A still life by Balthasar van der Ast, found after half a century

In a quiet corner of Tefaf Maastricht’s Works on Paper section — not far from the FT stand, in fact — you’ll find the booth of the Art Loss Register. It’s easy to walk past with barely a second glance. But the Register is, in its way, crucial to the operation of the fair and others like it. Acquire a work bearing an ALR certificate and you’re also acquiring assurance that the piece you’ve just bought isn’t listed as stolen, looted or otherwise dubious. Little by little, they are opening up the way the art market works.

Will Korner, the ALR’s Art Fairs Manager, laughs when I suggest that the organisation is the art world’s police force. “We don’t have any legislative power,” he reminds me, pointing out that he and his 14 colleagues work alongside law enforcement, insurers, auction houses, dealers, museums and many other organisations. “There are no SWAT teams.”

But the ALR does have a secret weapon: what it claims is the world’s largest database of missing art. Continually updated and currently numbering some 700,000 items, from vintage earrings to Greek statues and Impressionist paintings, it aims to provide a global picture of works that aren’t where they ought to be, or whose ownership is under investigation. Thefts can be logged, and items with questionable provenance or uncertain legal title cross-checked.

“Our job is essentially to provide a due-diligence service,” explains Korner. “Every dealer thinks they’re trust­worthy, of course, but we’re part of the checking process. How far back does the provenance go; did the work go missing between 1933 and 1945; does the seller have good title? They’re all part of the system.”

As well as collaborating with around 130 auction houses globally, much of the ALR’s work is one-off cases. Individuals or museums pay £70 to submit photos and details of the piece they want to verify, so the database can be searched. Some 400,000 queries are run annually. But increasingly the company is being hired by major fairs like Tefaf to ensure that everything on sale is checked (this year, in excess of 8,000 objects).

“The fair organisers want to have the best possible event, and vetting is an important part of that,” says Korner. If something is flagged, it can be removed from sale until more information is acquired. In extreme cases, an object can be seized by the police for further investigation, and ultimately restored to its rightful owner.

Problems at fairs are rare, but do occur, says Korner: “At Tefaf in 2004, we found a still life by [the Dutch painter] Balthasar van der Ast that had gone missing from the Suermondt Ludwig Museum in Aachen in 1945. It took a lot of research to find the rightful owner.” The painting finally made its way back to the museum in 2017.

Outside the fair circuit, among the works returned in recent years are a sculptural fragment that went missing from the National Museum of Kabul and turned up at auction in the UK, Roman marble torsos looted during the Lebanese civil war, and a stash of paintings recovered from a house in Denmark 16 years after they were stolen.

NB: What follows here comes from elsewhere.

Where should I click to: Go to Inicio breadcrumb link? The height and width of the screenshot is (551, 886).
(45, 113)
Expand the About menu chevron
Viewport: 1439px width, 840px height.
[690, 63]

Though it does do pro bono cases, the ALR isn’t a charity, and there has been controversy about the way it operates, in particular the fees charged when works are recovered (typically, 20 per cent of the sale value). Korner observes simply that “due diligence cannot be carried out without a significant investment of time”, and that fees for recovery work are agreed in advance.

And it’s hard to argue that more scrutiny of the art market — notoriously, one of the least regulated and transparent markets there is — can ever be bad. With renewed debates about repatriation of colonial-era objects and antiquities looted from warzones, it feels like ethical issues have rarely been so widely discussed. “There’s much more awareness, even than five years ago,” agrees Korner. “To me, that can only be a good thing.”